## Set exercise
Render the following listing as a Markdown table with the columns "Row" and "Text," giving each line a number and skipping blank lines. Omit the images.

## Entries supplied
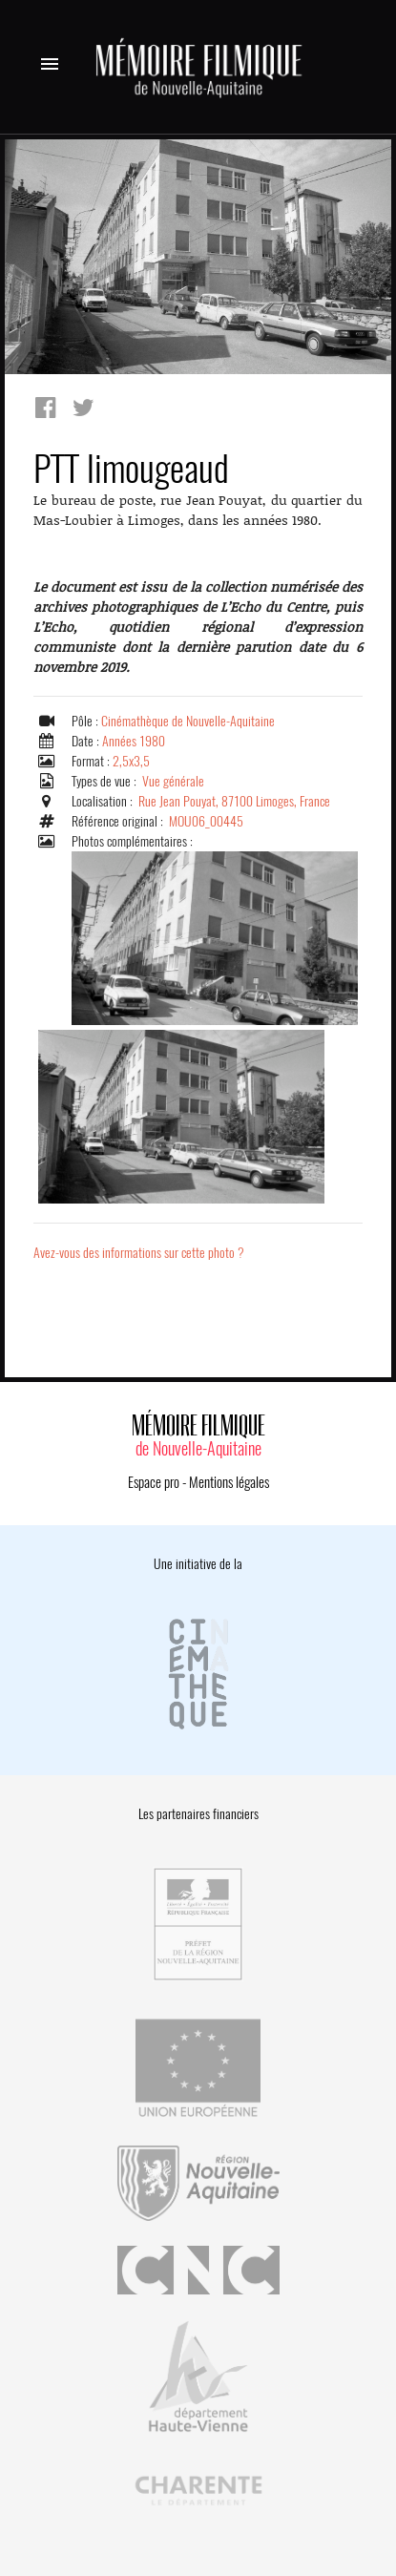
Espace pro (153, 1482)
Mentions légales (229, 1482)
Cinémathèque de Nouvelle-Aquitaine (188, 721)
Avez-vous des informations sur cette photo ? (138, 1253)
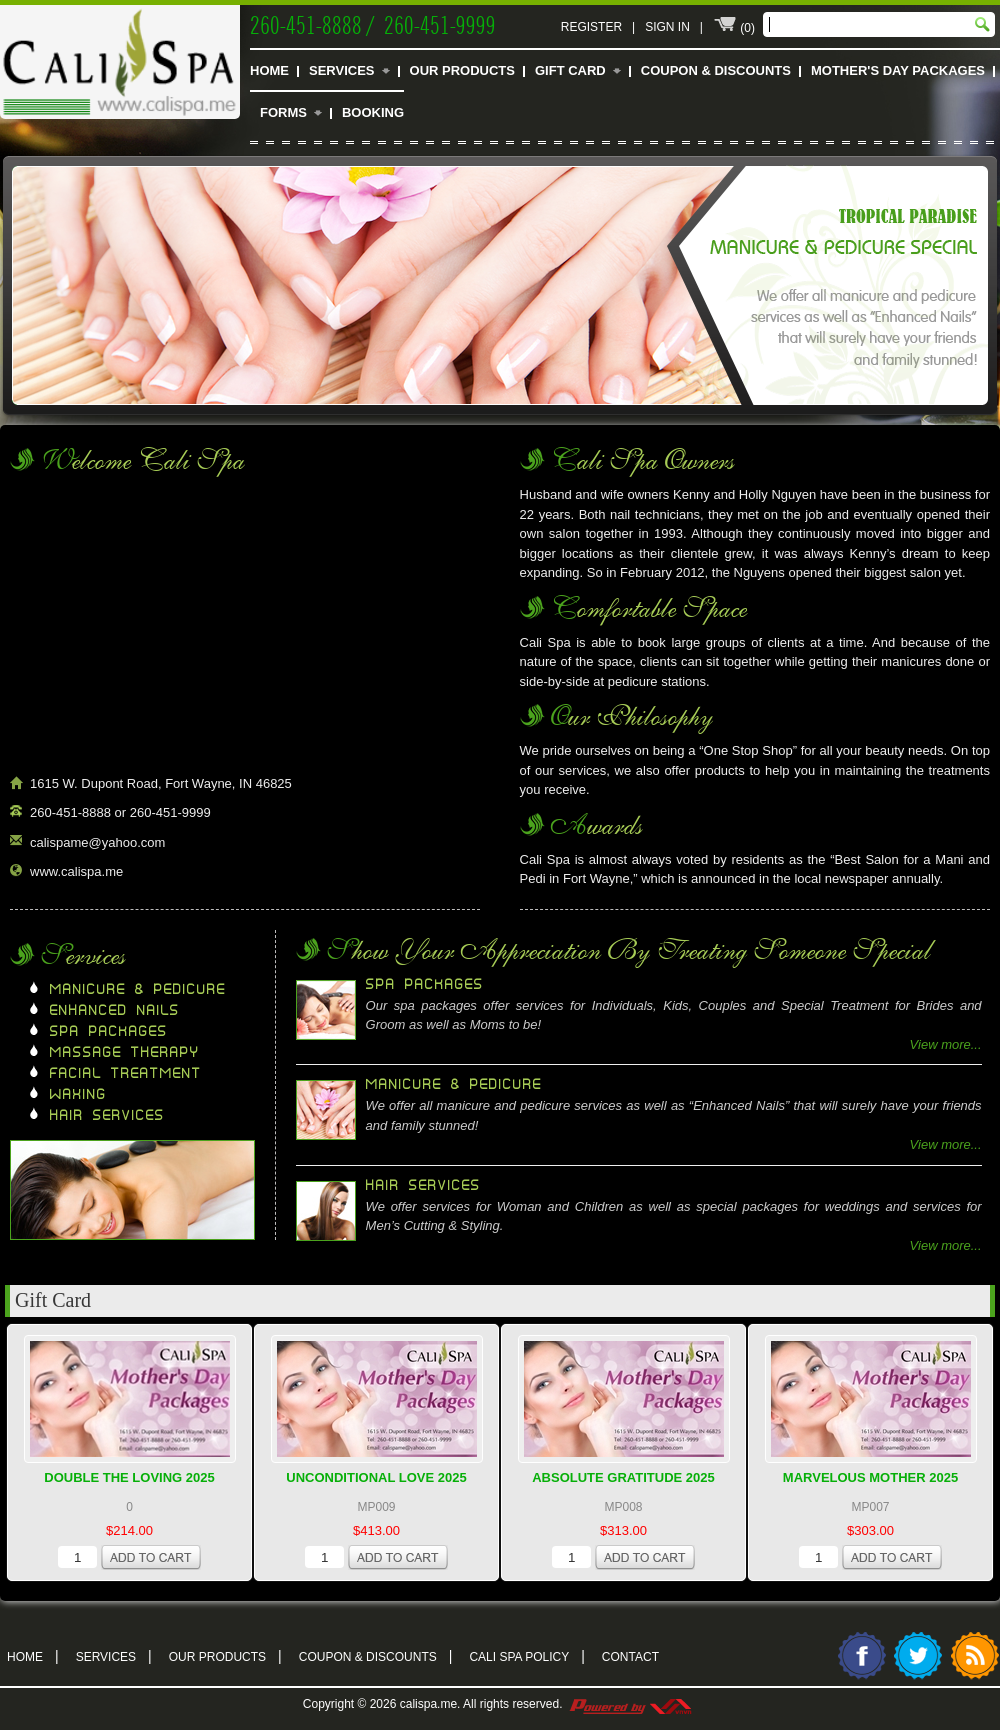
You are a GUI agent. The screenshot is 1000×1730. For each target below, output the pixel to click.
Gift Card (570, 70)
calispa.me (428, 1704)
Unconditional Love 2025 (376, 1477)
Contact (630, 1657)
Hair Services (107, 1116)
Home (269, 70)
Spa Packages (109, 1032)
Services (342, 70)
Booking (373, 112)
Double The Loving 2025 (129, 1477)
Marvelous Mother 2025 (870, 1477)
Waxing (78, 1095)
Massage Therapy (125, 1053)
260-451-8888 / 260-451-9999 (373, 23)
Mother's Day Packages (898, 70)
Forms (283, 112)
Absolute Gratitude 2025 (623, 1477)
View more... (946, 1044)
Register (591, 27)
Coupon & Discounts (716, 70)
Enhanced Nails (115, 1011)
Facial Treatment (126, 1074)
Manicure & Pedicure (138, 990)
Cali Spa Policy (526, 1655)
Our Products (462, 70)
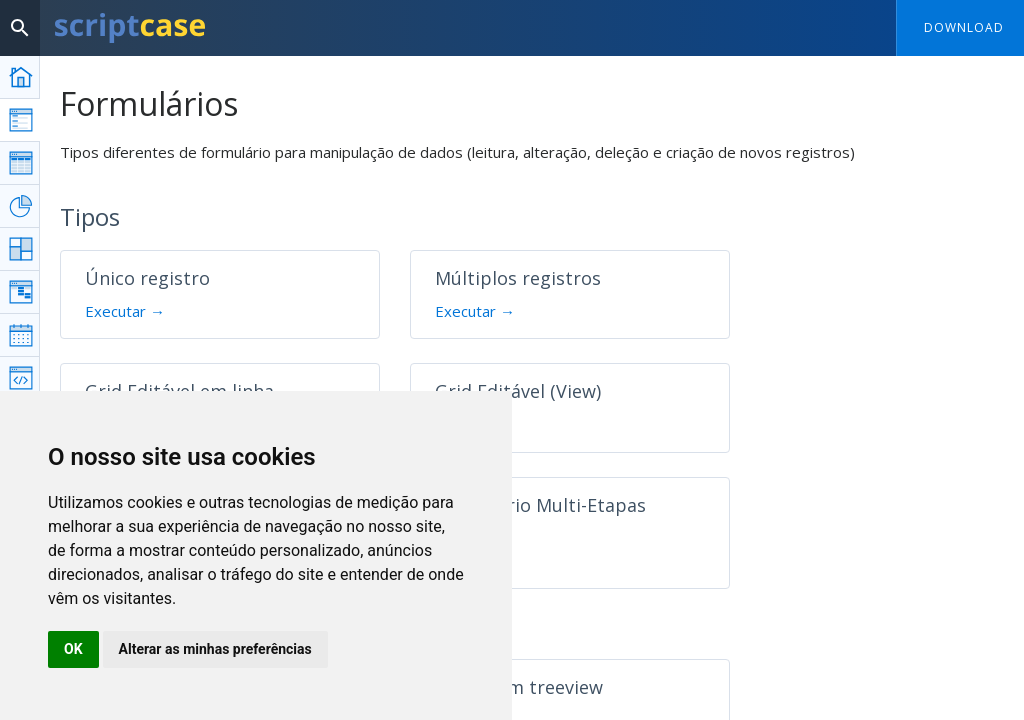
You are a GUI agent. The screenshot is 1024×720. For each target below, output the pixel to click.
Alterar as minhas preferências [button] (215, 649)
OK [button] (73, 649)
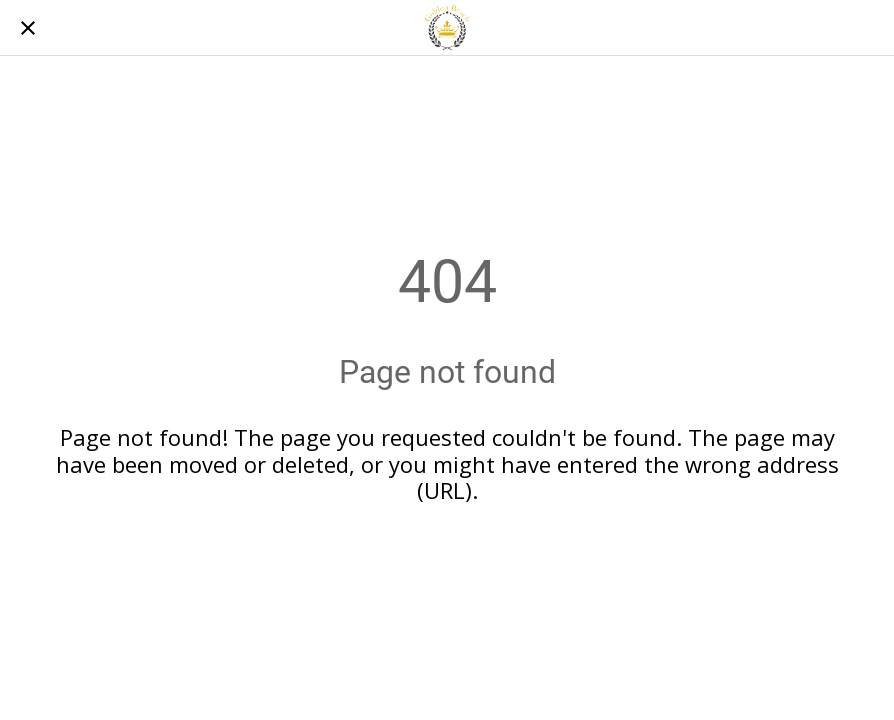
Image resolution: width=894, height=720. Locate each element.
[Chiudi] (28, 28)
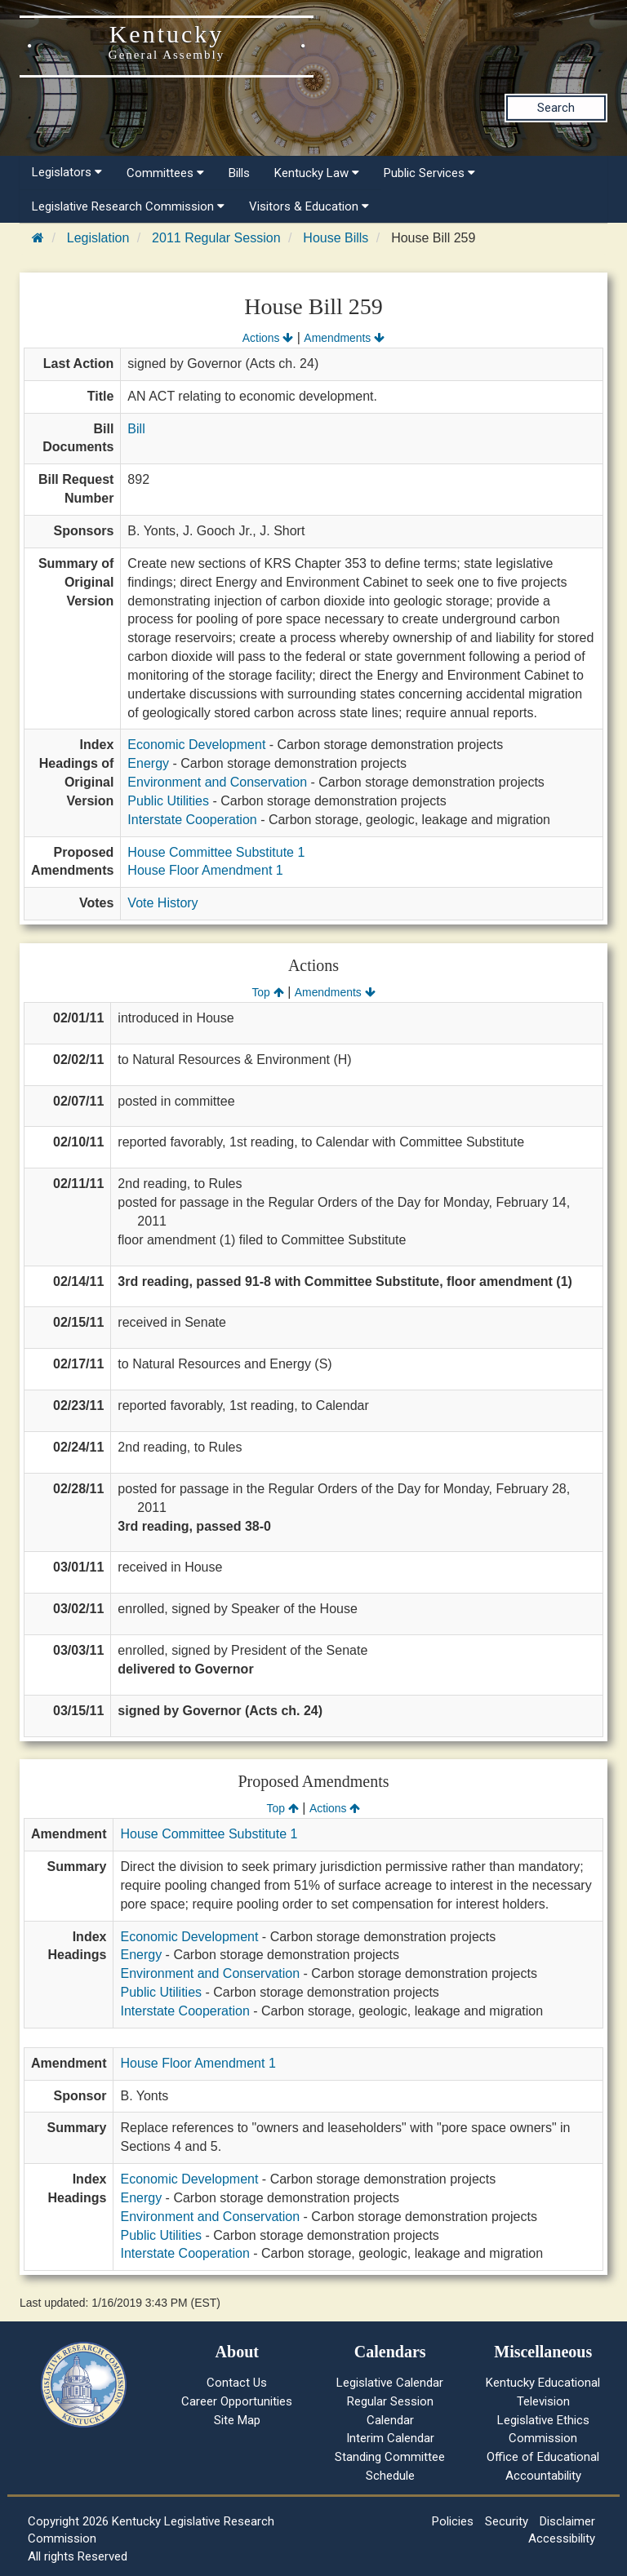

## Result of the exercise
| Row | Text |
|---|---|
| 1 | Espace pro (153, 1482) |
| 2 | Mentions légales (229, 1482) |
| 3 | Cinémathèque de Nouvelle-Aquitaine (188, 721) |
| 4 | Avez-vous des informations sur cette photo ? (138, 1253) |
| 5 | You are a GUI agent. The screenshot is 1000×1730. For each target below, output the pixel to click. |
| 6 | Gift Card (570, 70) |
| 7 | calispa.me (428, 1704) |
| 8 | Unconditional Love 2025 (376, 1477) |
| 9 | Contact (630, 1657) |
| 10 | Hair Services (107, 1116) |
| 11 | Home (269, 70) |
| 12 | Spa Packages (109, 1032) |
| 13 | Services (342, 70) |
| 14 | Booking (373, 112) |
| 15 | Double The Loving 2025 (129, 1477) |
| 16 | Marvelous Mother 2025 (870, 1477) |
| 17 | Waxing (78, 1095) |
| 18 | Massage Therapy (125, 1053) |
| 19 | 260-451-8888 / 260-451-9999 (373, 23) |
| 20 | Mother's Day Packages (898, 70) |
| 21 | Forms (283, 112) |
| 22 | Absolute Gratitude 2025 (623, 1477) |
| 23 | View more... (946, 1044) |
| 24 | Register (591, 27) |
| 25 | Coupon & Discounts (716, 70) |
| 26 | Enhanced Nails (115, 1011) |
| 27 | Facial Treatment (126, 1074) |
| 28 | Manicure & Pedicure (138, 990) |
| 29 | Cali Spa Policy (526, 1655) |
| 30 | Our Products (462, 70) |
| 31 | You are a GUI agent. The screenshot is 1024×720. For each target below, output the pixel to click. |
| 32 | Alterar as minhas preferências [button] (215, 649) |
| 33 | OK [button] (73, 649) |
| 34 | Image resolution: width=894, height=720. Locate each element. |
| 35 | [Chiudi] (28, 28) |